Social media runs on memes, and while I try to avoid them for most parts,I thought that I would talk a little about the "10 RPGs That Impacted Your Teen Years" meme that is going around Facebook (and probably other places).
There are a couple of tripping points for that meme for me. The first has to do with my age, there just weren't a lot of RPG options when I was in my teen years. The second had to do with distribution and retail, and this probably had a much greater impact upon what was available for play when I was younger.
I started gaming in 1979, on the cusp of my teen years. While there was an explosion of things going on in gaming at that time, a lot of it passed by small town Indiana because of the quirks of retail.
I've said a number of times that there was a weird geographic quirk to where I lived in that we never had the availability of a lot of modules in the area where I grew up. We had access to plenty of core rules (and by "plenty" I really mean most of the core rules published by
TSR Games), but not much else. Without a local dedicated game or comic store, our game buying was pretty much limited to what was available in the mall:
Waldenbooks and
K.B. Toys. I think that I was in high school when the space that had been the Under 21 "Goth" hangout was bought and turned into a game store. By then things were mostly set, habit-wise.
Most of my teen gaming years revolved mostly around a couple of games:
B/X D&D,
AD&D and later on the classic
Marvel Super-Heroes game from
TSR. The
D&D stuff was with the group that I had played with since starting gaming, while the
Marvel game was what I preferred to run myself. There were other games, on the edges, I ran
Lords of Creation a few times (it was really my introduction to multi-genre gaming), and friends had games like
Gamma World, but while I really enjoyed these other games, they never really grabbed me in the way that the others did.
Just before my family moved to Florida, I found the
DC Heroes game by
Mayfair.
After we moved to Florida, my exposure to gaming increased and I discovered games like
Call of Cthulhu,
Runequest and
Golden Heroes (one of my favorite super-hero role-playing games, a distinctly British game published by
Games Workshop).
Call of Cthulhu became my bomb, and I would use it for pretty much any style of horror role-playing at the time.
I'm not a huge fantasy fan, and
D&D has never had the appeal for me, mostly because of that. It was games like
Marvel Super-Heroes and
Call of Cthulhu that kept me involved with gaming.
In my college years, moving from the teen years and into my twenties, meant that I was able to be exposed to a lot more games. I was lucky between Tampa, and going back to Indiana for college, to have access to a couple of really good gaming stores, and some great comic stores. This is also the era when I discovered that I could order games directly from publishers, and not be bound to the tastes and predilections of local game stores.

Extracted records -
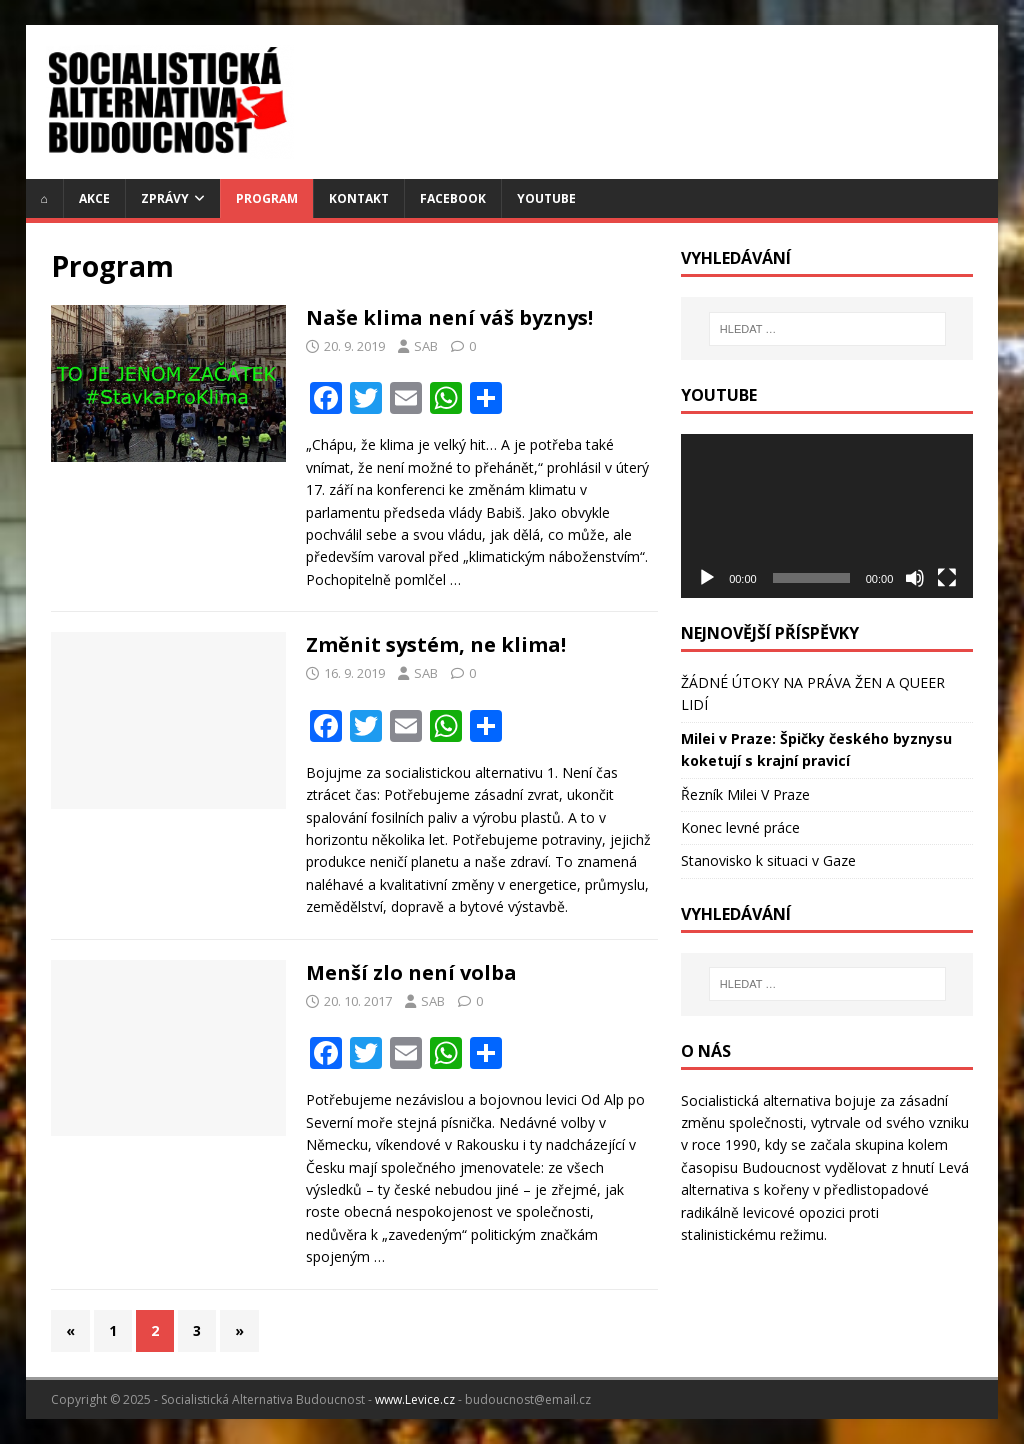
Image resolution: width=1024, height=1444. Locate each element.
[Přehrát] (707, 578)
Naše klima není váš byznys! (449, 317)
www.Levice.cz (415, 1399)
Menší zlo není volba (411, 972)
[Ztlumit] (915, 578)
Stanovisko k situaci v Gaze (768, 860)
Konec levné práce (740, 827)
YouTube (546, 198)
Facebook (453, 198)
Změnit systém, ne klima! (436, 644)
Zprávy (165, 198)
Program (267, 198)
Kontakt (359, 198)
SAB (426, 346)
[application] (827, 516)
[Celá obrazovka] (947, 578)
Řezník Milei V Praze (745, 794)
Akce (94, 198)
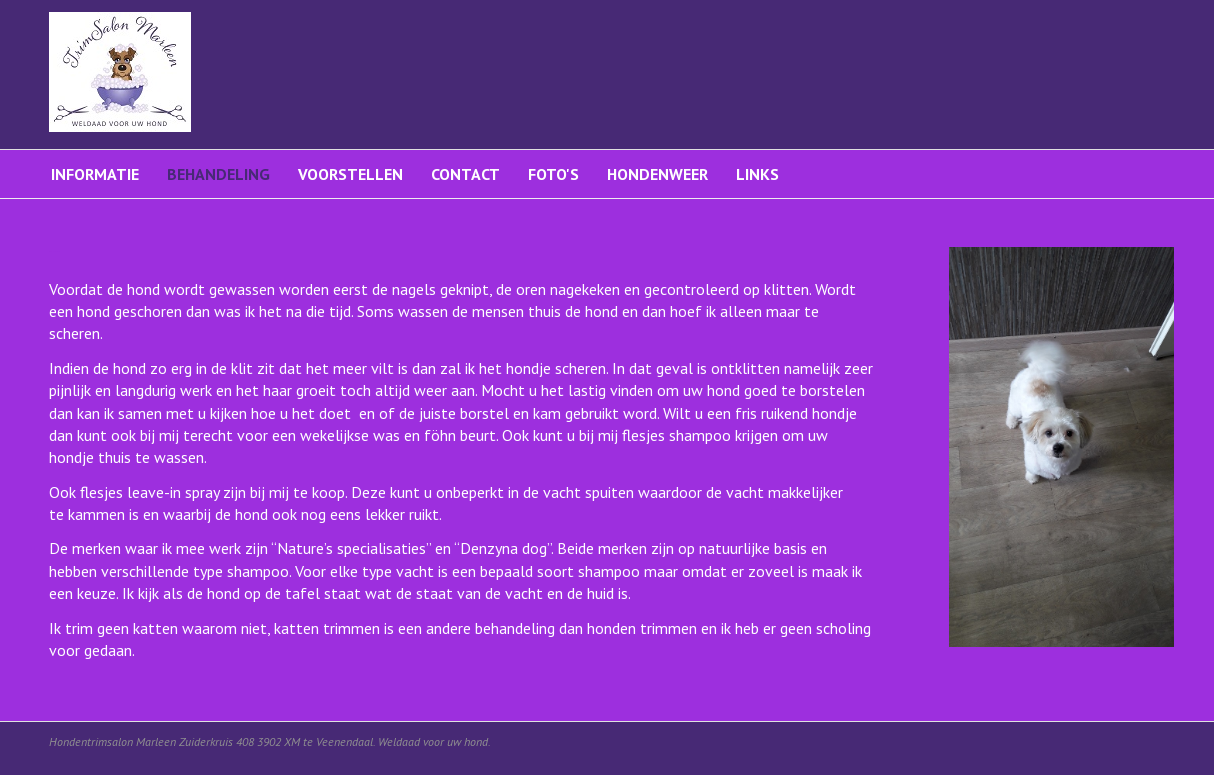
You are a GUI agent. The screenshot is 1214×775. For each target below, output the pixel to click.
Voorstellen (350, 174)
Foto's (553, 174)
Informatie (95, 174)
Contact (465, 174)
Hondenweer (657, 174)
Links (757, 174)
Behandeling (218, 174)
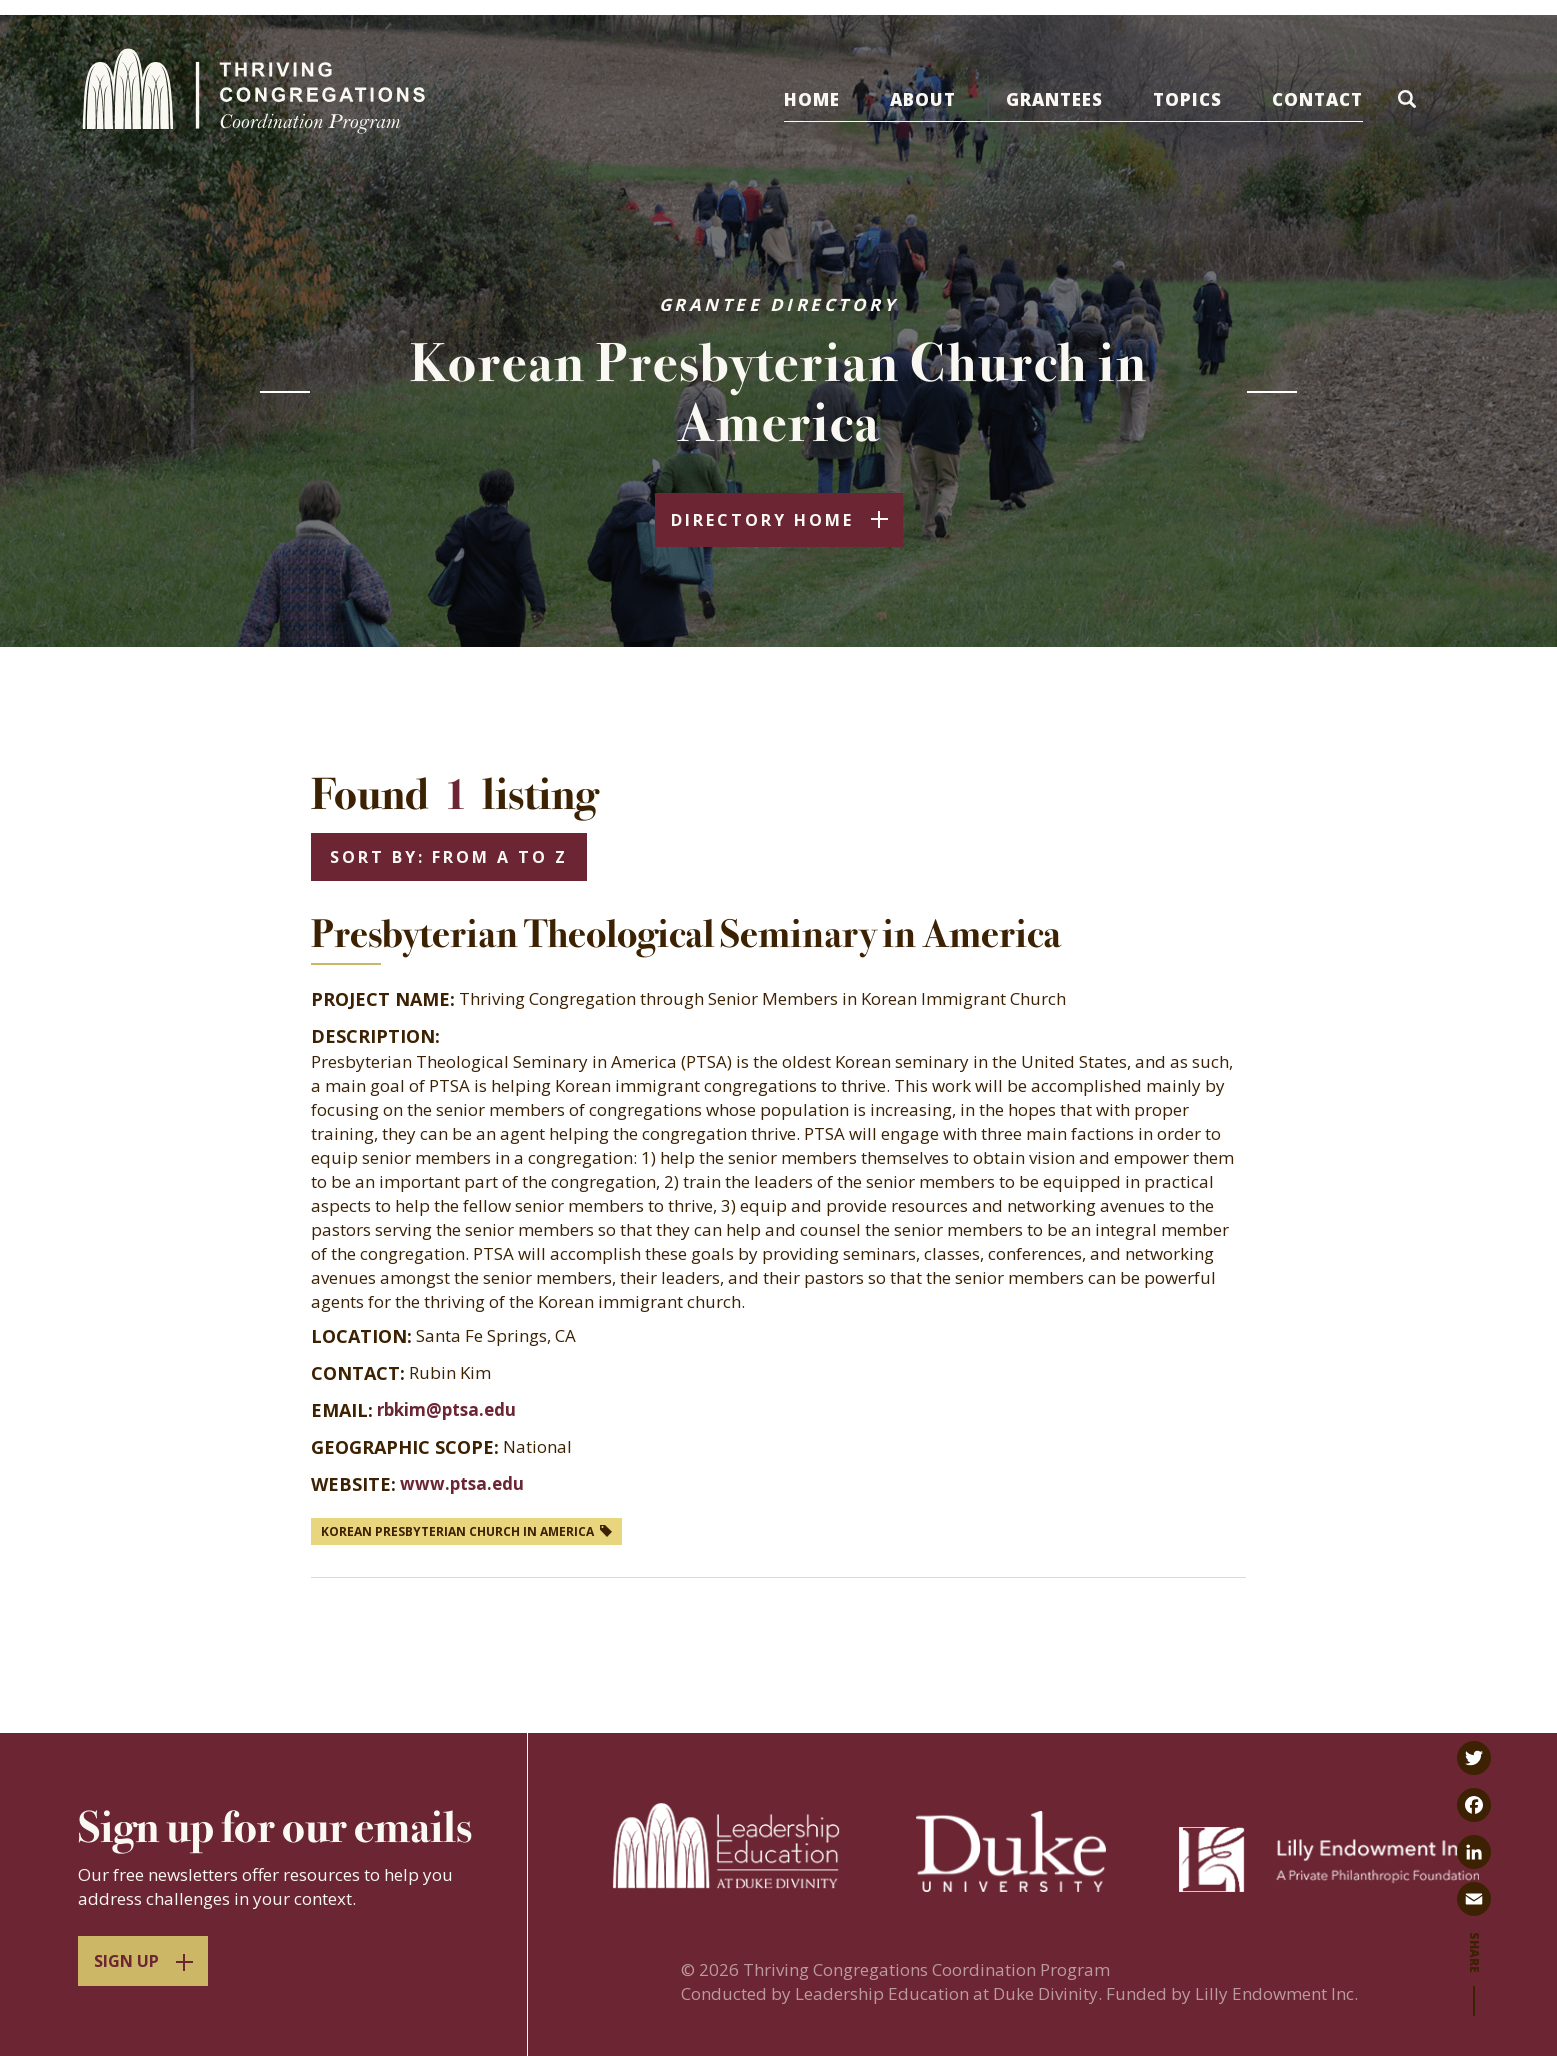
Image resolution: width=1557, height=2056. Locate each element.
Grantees (1054, 99)
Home (812, 99)
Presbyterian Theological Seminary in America (686, 934)
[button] (1410, 102)
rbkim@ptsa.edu (446, 1409)
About (923, 99)
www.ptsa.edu (462, 1483)
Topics (1187, 99)
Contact (1317, 99)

Aim -
Transcribe the part of the essay on teen-year role-playing games that begins at "Call of Cthulhu became" and stops after "local game stores.".

Result of the task -
Call of Cthulhu became my bomb, and I would use it for pretty much any style of horror role-playing at the time.
I'm not a huge fantasy fan, and
D&D has never had the appeal for me, mostly because of that. It was games like
Marvel Super-Heroes and
Call of Cthulhu that kept me involved with gaming.
In my college years, moving from the teen years and into my twenties, meant that I was able to be exposed to a lot more games. I was lucky between Tampa, and going back to Indiana for college, to have access to a couple of really good gaming stores, and some great comic stores. This is also the era when I discovered that I could order games directly from publishers, and not be bound to the tastes and predilections of local game stores.